• AIM: Copy the stretch of the drift wood forum thread from "As for the time" through "the tank afterwards.", and swap "rocks" for "stones".

• TEXT TO READ:
==============================

# Drift Wood



## The Wave (Oct 22, 2003)

Great site







does anyone know how long it takes drift wood to finally reach the bottom of the tank? Thanks in advance
Maybe i sould put this in equipment questions???


----------



## Howzit (Aug 6, 2003)

I heard when you do the right techniques (boil, bleach, clean, and take off bark) it can take a month

Welcome to the site


----------



## tweaked (Aug 3, 2003)

Fancy finding you here







Welcome. Check with JeffLo ... I got some soso pieces for him at Shermand Island. You should take a trip over and bring a small handsaw or axe. There's tons along the shore.

As for the time frame ... dependings on size, previous exposure to water, whether the wood is completely dried thru, and the type of wood. Fast way is to boil in salt water and weight it down with rocks in the tank afterwards.


----------



## JeFFLo (Aug 29, 2003)

tweaked said:


> Fancy finding you here
> 
> 
> 
> ...


----------



## tecknik (Jul 18, 2003)

==============================

[Dataset rows]
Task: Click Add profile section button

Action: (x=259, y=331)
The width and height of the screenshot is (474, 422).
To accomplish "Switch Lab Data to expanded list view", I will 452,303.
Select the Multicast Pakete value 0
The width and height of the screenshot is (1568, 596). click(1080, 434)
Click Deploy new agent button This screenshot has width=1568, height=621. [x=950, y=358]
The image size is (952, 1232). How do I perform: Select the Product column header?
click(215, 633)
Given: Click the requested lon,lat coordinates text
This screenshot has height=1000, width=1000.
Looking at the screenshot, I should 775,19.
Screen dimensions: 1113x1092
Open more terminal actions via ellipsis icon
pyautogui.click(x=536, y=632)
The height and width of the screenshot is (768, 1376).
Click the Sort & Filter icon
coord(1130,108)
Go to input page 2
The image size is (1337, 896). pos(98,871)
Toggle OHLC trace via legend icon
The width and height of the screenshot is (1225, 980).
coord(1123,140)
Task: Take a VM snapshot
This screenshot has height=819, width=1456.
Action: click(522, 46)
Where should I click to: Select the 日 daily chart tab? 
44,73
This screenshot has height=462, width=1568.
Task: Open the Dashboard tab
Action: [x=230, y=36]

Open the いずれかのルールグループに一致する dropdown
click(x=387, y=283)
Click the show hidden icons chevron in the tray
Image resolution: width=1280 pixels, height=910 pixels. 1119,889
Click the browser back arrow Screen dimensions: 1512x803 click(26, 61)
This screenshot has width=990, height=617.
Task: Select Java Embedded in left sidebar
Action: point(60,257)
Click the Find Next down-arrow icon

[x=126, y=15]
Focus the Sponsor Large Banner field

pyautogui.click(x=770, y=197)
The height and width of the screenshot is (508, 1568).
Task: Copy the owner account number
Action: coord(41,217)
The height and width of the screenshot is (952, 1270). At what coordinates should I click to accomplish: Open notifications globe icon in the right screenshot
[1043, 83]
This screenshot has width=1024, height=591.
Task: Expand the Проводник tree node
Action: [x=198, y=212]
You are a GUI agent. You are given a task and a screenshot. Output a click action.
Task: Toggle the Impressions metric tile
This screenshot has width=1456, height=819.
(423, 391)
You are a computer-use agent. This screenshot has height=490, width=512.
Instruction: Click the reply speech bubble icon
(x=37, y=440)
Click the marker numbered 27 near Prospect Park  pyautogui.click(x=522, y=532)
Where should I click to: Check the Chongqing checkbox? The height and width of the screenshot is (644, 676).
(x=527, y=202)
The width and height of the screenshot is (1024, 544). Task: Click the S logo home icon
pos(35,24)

==============================

• EXERCISE RESPONSE:
As for the time frame ... dependings on size, previous exposure to water, whether the wood is completely dried thru, and the type of wood. Fast way is to boil in salt water and weight it down with stones in the tank afterwards.